__Records shown__

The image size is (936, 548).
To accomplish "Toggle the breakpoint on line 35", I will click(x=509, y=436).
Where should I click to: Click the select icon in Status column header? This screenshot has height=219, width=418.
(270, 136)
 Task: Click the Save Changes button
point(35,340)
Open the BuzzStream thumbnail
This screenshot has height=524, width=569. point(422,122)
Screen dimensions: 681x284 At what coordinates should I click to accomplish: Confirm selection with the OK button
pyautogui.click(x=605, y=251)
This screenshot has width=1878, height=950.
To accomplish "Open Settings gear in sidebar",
* * *
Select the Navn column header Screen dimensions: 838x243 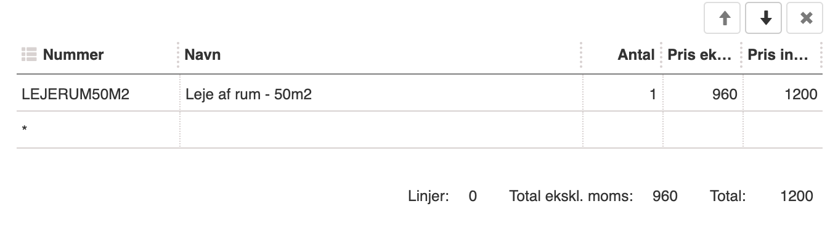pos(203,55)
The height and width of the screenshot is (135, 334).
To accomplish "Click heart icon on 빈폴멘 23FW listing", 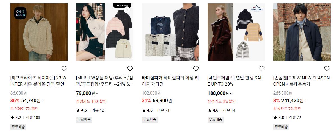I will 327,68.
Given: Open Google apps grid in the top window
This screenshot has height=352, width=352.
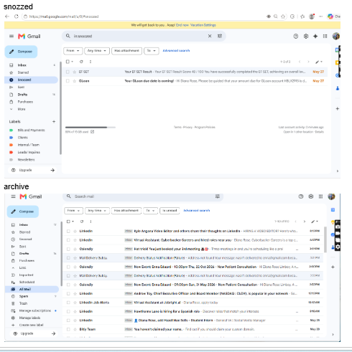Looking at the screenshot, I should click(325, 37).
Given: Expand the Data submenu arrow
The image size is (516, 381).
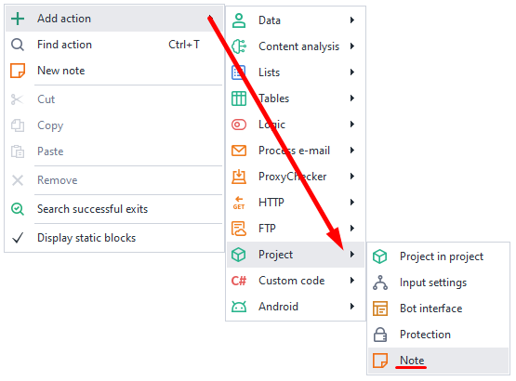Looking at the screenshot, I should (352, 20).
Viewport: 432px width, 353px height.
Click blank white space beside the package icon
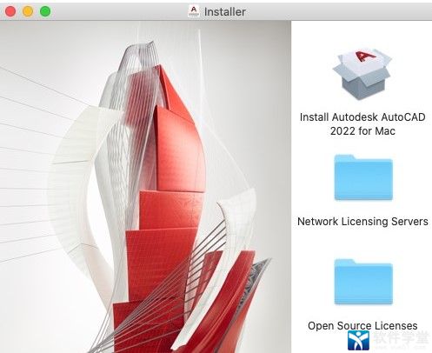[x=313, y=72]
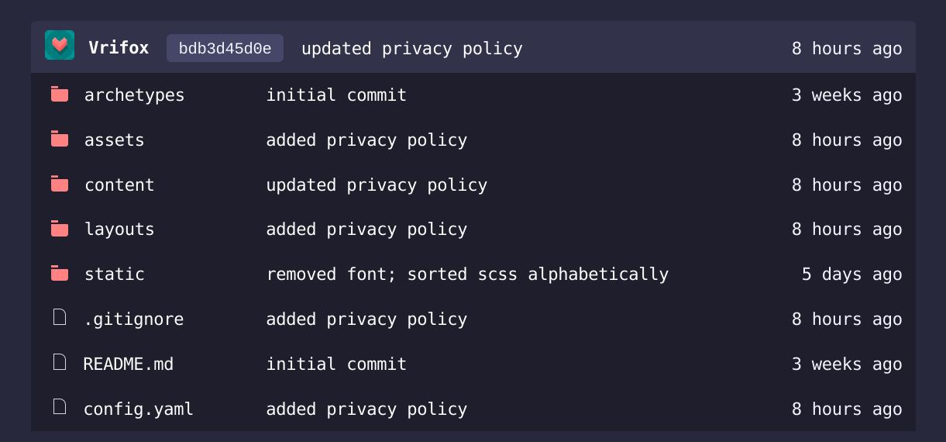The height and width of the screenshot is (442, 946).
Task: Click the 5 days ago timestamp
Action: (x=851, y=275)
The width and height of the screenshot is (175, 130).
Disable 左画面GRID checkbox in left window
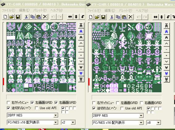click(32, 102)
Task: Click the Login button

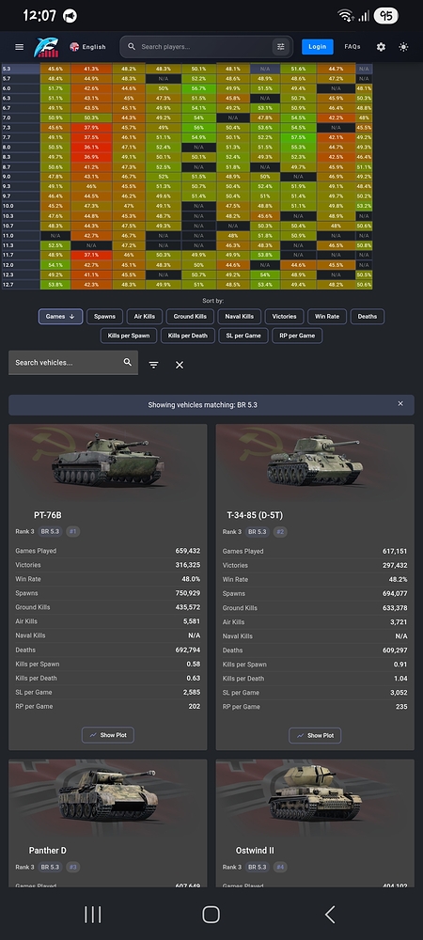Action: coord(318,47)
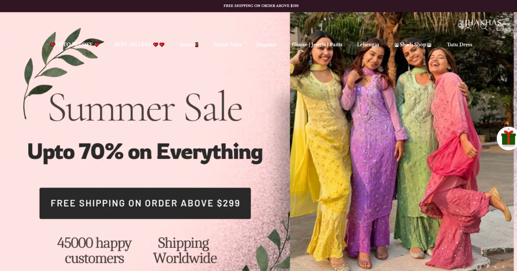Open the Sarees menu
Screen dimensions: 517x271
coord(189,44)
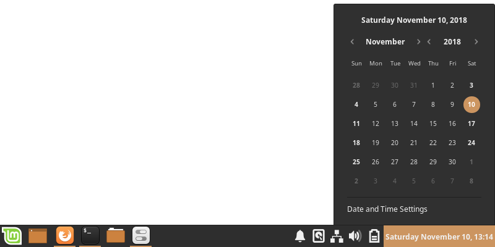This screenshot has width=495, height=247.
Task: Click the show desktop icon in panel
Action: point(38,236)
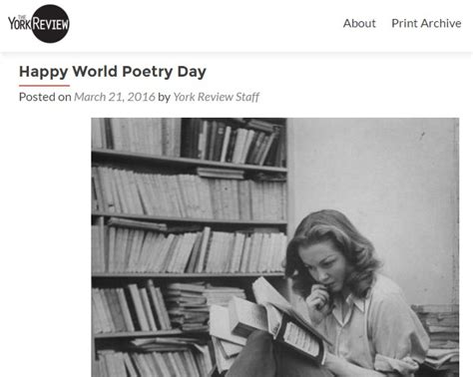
...
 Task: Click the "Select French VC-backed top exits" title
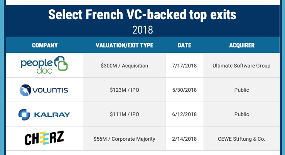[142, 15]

__Task__
For every line of the listing above that contains "Given", add one, and report the final tally with no other words.

__Expected answer__
2